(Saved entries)
*** Block opens ***

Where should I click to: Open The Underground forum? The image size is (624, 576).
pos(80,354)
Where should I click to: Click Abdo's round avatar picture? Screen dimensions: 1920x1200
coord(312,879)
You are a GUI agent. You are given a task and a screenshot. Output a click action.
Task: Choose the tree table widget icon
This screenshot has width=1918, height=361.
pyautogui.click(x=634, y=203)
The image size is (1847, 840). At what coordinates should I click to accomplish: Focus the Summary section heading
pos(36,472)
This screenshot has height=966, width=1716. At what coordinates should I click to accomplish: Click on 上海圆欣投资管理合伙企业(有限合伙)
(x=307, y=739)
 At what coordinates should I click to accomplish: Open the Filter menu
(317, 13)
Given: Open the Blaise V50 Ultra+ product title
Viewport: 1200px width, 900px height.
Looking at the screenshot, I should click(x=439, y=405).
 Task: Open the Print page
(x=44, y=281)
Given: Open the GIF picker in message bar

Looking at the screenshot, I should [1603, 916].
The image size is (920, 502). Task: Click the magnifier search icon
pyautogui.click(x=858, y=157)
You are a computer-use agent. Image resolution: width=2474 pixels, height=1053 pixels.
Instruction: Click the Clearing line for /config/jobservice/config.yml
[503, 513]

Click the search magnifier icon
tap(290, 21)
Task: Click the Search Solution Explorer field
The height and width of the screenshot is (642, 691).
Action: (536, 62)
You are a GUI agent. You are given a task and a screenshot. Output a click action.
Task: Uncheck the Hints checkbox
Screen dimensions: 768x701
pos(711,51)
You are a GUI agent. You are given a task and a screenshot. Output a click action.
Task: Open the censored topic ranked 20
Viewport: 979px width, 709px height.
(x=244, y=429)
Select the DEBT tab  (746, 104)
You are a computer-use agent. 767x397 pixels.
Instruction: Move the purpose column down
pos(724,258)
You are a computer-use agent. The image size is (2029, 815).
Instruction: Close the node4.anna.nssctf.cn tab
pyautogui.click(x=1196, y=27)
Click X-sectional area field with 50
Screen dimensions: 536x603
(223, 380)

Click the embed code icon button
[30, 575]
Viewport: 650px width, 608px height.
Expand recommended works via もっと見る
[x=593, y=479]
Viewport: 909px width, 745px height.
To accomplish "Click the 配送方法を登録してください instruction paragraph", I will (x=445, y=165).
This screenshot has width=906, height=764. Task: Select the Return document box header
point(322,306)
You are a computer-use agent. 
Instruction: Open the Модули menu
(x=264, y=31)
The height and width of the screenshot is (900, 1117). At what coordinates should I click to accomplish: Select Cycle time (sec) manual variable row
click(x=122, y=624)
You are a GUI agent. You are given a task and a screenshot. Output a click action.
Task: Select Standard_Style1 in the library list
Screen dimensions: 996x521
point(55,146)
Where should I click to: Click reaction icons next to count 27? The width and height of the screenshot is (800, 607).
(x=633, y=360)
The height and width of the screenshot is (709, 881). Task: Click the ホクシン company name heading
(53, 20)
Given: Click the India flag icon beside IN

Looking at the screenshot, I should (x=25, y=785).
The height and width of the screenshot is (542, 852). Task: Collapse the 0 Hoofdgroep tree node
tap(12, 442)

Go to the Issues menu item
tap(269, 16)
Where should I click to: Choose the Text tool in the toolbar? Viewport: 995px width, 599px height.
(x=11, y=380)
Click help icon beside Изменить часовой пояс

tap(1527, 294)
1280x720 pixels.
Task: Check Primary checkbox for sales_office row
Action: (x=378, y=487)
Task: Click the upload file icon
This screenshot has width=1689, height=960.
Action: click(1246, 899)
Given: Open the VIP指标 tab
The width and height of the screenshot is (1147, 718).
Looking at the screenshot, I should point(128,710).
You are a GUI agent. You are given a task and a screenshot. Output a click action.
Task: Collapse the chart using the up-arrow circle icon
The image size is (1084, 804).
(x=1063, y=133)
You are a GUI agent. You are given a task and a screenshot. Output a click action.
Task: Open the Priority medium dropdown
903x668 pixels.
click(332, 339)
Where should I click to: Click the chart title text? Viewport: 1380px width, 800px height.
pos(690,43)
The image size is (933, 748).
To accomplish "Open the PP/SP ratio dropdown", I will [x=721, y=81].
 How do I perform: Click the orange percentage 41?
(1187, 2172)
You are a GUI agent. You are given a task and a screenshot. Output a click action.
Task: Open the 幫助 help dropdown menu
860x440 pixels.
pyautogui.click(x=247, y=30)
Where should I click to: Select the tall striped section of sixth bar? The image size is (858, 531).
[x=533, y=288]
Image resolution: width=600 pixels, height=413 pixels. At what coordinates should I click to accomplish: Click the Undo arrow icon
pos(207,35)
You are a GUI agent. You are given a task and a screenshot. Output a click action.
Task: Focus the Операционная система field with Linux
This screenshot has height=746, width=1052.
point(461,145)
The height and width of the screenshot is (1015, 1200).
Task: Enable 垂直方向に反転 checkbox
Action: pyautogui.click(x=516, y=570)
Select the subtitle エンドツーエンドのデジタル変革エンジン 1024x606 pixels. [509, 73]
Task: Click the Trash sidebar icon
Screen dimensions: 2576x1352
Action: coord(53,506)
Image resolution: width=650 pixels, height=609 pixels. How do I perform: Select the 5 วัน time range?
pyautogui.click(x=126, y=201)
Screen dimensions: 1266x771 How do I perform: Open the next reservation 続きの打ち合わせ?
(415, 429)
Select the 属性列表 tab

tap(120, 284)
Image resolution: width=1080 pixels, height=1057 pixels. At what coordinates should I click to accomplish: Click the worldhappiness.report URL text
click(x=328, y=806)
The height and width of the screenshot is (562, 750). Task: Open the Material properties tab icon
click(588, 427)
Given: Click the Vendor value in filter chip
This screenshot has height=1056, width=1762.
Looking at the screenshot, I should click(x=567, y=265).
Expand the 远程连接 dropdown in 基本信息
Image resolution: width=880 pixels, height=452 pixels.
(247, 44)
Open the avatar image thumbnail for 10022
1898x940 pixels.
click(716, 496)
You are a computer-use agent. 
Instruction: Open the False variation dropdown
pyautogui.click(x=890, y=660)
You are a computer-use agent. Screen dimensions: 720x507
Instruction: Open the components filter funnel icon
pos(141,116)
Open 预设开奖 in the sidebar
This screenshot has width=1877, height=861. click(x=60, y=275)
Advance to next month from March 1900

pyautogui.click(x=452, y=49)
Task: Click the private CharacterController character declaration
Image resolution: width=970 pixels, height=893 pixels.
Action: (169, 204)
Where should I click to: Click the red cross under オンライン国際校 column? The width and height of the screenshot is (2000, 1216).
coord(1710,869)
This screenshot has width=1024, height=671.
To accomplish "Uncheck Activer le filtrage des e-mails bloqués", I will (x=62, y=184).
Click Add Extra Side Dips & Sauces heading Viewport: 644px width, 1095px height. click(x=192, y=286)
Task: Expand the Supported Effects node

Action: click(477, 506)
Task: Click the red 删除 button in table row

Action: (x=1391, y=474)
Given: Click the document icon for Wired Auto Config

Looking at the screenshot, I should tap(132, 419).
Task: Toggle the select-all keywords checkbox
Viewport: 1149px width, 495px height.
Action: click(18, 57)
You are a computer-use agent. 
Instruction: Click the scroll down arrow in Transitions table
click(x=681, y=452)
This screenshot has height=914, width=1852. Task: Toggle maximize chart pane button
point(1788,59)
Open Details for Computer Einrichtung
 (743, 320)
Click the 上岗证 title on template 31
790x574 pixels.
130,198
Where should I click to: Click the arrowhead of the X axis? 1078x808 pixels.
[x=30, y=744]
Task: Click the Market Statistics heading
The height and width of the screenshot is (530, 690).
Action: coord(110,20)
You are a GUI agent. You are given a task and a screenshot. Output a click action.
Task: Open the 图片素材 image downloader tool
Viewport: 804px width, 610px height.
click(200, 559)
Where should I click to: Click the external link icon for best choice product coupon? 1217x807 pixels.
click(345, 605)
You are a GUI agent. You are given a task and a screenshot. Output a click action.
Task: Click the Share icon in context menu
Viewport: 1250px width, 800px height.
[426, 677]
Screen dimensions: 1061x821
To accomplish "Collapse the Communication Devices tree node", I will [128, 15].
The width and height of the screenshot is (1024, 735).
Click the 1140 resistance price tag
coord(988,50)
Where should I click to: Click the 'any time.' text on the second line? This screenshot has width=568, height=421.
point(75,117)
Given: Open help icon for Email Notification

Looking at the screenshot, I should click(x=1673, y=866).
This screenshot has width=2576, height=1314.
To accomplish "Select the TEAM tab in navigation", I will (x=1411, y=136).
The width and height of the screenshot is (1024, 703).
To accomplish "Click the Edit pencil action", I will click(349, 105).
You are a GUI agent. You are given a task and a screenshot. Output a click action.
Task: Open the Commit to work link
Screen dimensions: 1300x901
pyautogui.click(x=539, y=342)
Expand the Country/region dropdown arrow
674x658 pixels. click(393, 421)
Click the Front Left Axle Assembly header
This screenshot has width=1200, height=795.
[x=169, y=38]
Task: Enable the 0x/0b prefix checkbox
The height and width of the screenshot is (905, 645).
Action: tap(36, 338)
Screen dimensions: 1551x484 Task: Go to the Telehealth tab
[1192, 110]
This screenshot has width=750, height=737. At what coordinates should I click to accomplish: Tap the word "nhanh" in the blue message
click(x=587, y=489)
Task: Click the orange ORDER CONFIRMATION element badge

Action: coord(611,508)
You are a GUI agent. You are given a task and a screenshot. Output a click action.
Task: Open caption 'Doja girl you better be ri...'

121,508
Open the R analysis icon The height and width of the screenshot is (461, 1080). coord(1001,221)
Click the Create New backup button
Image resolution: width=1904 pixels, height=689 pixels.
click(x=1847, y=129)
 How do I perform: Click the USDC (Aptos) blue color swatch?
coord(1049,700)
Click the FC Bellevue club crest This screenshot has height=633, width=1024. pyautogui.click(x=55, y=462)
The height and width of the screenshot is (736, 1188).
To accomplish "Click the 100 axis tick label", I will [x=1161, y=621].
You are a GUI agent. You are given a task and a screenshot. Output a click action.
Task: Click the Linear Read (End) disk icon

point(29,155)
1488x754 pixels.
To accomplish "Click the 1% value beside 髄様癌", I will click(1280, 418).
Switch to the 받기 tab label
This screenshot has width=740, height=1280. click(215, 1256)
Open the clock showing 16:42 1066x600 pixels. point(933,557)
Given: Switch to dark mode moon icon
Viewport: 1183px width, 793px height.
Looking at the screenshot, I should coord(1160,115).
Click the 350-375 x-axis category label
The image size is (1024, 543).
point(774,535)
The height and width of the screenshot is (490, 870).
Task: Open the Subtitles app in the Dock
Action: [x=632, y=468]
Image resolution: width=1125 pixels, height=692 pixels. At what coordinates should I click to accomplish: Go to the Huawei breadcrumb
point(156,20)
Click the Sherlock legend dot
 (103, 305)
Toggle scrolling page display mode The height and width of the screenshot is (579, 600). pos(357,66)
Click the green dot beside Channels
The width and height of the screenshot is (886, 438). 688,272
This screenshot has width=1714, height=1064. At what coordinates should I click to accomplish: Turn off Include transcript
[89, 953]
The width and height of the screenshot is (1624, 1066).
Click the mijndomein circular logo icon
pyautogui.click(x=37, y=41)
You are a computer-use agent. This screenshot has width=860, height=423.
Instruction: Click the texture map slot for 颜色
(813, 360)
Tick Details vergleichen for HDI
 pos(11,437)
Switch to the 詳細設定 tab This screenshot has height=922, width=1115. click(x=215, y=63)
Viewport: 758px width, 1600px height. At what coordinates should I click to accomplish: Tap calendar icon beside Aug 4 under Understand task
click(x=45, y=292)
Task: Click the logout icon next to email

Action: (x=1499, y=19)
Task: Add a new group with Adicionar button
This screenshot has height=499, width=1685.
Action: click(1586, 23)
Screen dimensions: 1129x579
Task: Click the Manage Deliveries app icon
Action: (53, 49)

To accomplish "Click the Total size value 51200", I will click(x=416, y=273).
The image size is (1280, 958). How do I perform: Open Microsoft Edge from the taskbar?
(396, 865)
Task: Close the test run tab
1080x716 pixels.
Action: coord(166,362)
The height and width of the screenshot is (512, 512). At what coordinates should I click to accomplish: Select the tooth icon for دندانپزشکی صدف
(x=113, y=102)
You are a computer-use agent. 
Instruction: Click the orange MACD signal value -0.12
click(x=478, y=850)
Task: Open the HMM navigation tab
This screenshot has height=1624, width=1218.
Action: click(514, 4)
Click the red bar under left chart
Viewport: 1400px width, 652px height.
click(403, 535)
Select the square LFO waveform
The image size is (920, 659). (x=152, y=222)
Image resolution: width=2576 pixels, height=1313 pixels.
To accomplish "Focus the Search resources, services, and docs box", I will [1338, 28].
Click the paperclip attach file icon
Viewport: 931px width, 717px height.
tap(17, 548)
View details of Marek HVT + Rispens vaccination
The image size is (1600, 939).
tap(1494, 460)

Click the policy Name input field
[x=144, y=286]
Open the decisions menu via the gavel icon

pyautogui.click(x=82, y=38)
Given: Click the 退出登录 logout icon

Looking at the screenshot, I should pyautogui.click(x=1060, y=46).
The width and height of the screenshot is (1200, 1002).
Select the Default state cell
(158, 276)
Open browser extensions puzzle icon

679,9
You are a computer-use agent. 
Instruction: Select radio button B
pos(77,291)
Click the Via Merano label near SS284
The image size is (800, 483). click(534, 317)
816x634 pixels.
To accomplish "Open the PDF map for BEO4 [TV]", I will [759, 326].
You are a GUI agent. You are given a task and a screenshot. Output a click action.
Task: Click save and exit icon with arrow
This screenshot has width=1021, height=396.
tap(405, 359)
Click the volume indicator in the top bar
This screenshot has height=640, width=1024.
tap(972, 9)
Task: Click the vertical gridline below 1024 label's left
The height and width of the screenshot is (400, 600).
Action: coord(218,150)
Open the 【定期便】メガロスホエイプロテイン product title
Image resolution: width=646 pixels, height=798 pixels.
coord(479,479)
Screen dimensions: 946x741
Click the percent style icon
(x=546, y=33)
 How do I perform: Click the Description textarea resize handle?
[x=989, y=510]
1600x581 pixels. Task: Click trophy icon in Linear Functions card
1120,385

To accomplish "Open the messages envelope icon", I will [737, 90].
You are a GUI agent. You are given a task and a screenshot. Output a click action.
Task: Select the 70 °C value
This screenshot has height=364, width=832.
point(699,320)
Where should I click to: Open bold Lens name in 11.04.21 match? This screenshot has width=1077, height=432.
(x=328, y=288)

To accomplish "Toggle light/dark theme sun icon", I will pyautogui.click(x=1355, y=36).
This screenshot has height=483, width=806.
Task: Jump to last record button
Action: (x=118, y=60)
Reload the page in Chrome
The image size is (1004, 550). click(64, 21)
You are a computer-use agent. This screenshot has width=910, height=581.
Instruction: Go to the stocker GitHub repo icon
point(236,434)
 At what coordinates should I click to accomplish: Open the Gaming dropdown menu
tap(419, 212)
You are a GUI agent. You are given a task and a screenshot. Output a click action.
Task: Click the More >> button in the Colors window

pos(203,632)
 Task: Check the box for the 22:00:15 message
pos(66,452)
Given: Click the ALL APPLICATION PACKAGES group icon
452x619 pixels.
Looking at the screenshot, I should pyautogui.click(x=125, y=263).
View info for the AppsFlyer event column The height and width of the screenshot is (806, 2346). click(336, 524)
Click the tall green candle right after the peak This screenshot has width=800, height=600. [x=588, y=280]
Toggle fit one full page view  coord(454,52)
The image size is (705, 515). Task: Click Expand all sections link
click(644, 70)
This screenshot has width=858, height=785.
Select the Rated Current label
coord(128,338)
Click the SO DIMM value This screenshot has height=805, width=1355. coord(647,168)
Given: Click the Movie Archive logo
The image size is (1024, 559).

*** Block closes ***

### PROBLEM DESCRIPTION:
Provide the number of lines in the entries above on which the string "file" is found, and no other text.

### FINAL ANSWER:
2